§ EXTRACT PROVIDED
Product 6 minutes read

Our Product Development Process

I get asked quite often about our product development process and how do we decide which features to build at Akiflow.

It’s a complex process that we kept as lean as possible, which involves:

  • Talking to customers
  • Looking at the market and competitors
  • Tracking features requests
  • Coming up with new ideas
  • Voting

It interests everyone in the company, from developers to customer care executives. Before we dive into the process we have at Akiflow, here’s a quick intro to the team and the product.

Team

We are a fully remote team of 6, building Akiflow.

What’s Akiflow

Akiflow is a productivity tool that collects all your tasks and calendars from different tools (Gcal, email/Slack/Asana/etc.) in a single view. It has a clean and familiar interface and Superhuman-like shortcuts.

Tools that we use for Product Development

  • Notion, for product planning
  • Canny, to track features requests
  • Intercom, for customer care
  • Slack, both internally and for our community

The Process

Background

Making sure that everyone is involved.

As mentioned before, everyone in the team is involved in our product development process. We use Slack to ensure everyone has complete transparency on what is happening.

Canny pushes new features requests on Slack so everyone can see what users ask. All our Slack channels are open for everyone in the company to see what is being discussed. This empowers every company member to develop good ideas for improving or fixing a problem.

Providing a solution for the pain

Before taking any decision regarding product development, we make sure we are not moving away from the fundamental pillars that are the backbone of Akiflow.

Our focus is making people faster in keeping themselves organized by speeding up:

  • Capturing/consolidation of tasks
  • Tasks Processing (snooze, plan, label, etc.)
  • Execution

Gathering the data

Talking to customers

We have innovative features ideas, and we have our long-term vision of what Akiflow will be, but most of the features come straight from our customer’s features requests.

We are not just customer-centric; we are obsessed with talking to our users.

We engage with them in many different ways:

  • We have a chat inside our app.
  • Welcome messages and email series.
  • We run the product-market fit survey inside the app.
  • We manually ask users about their experience.
  • We do onboarding calls for free.
  • We schedule calls with paying users.
  • We have a Slack community.
  • We engage in conversations on our feedback platform.

This is how we collect features requests and, most importantly, identify pains.

§ GIVEN DATA
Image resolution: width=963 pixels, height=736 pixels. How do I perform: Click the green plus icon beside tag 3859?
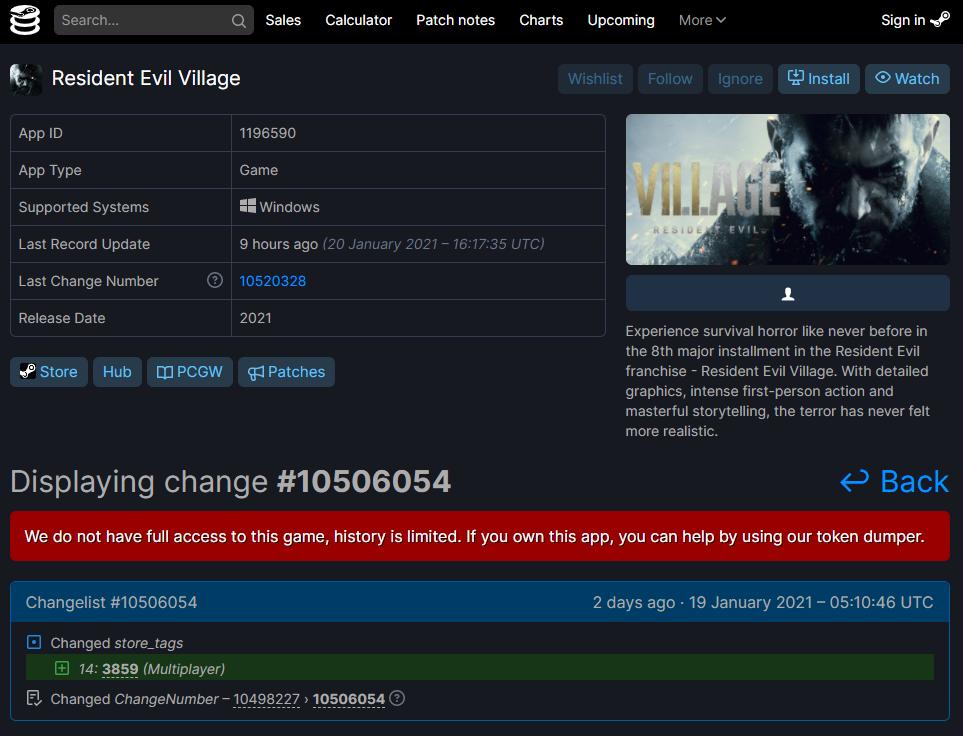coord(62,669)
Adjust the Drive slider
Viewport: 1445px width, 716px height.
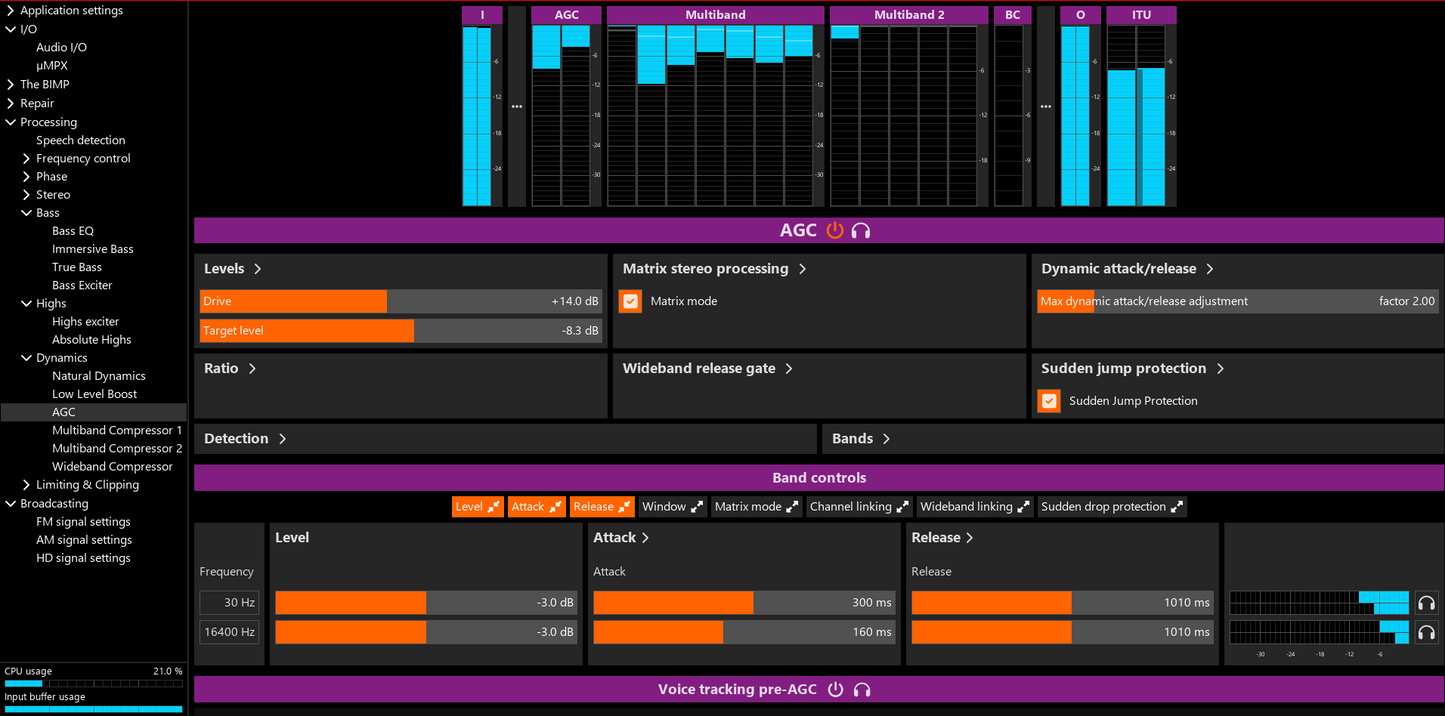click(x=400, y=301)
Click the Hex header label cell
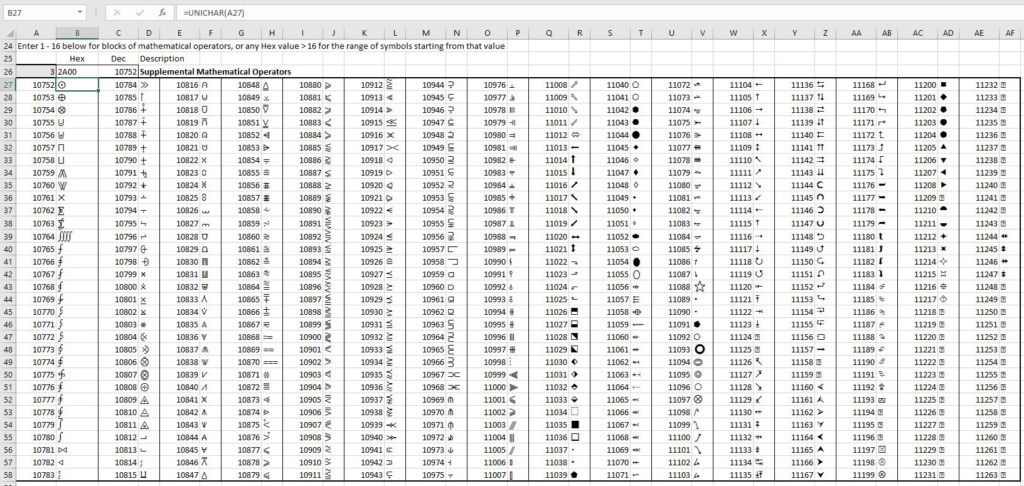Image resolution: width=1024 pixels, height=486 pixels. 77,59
==
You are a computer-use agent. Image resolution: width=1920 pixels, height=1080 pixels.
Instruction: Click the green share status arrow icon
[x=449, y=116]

§ REQUIRED WORK
Reproduce verbatim the portion of the product development article above between "Making sure that" and "plan, label, etc.)", inclusive.

§ COMPLETED EXERCISE
Making sure that everyone is involved.

As mentioned before, everyone in the team is involved in our product development process. We use Slack to ensure everyone has complete transparency on what is happening.

Canny pushes new features requests on Slack so everyone can see what users ask. All our Slack channels are open for everyone in the company to see what is being discussed. This empowers every company member to develop good ideas for improving or fixing a problem.

Providing a solution for the pain

Before taking any decision regarding product development, we make sure we are not moving away from the fundamental pillars that are the backbone of Akiflow.

Our focus is making people faster in keeping themselves organized by speeding up:

  • Capturing/consolidation of tasks
  • Tasks Processing (snooze, plan, label, etc.)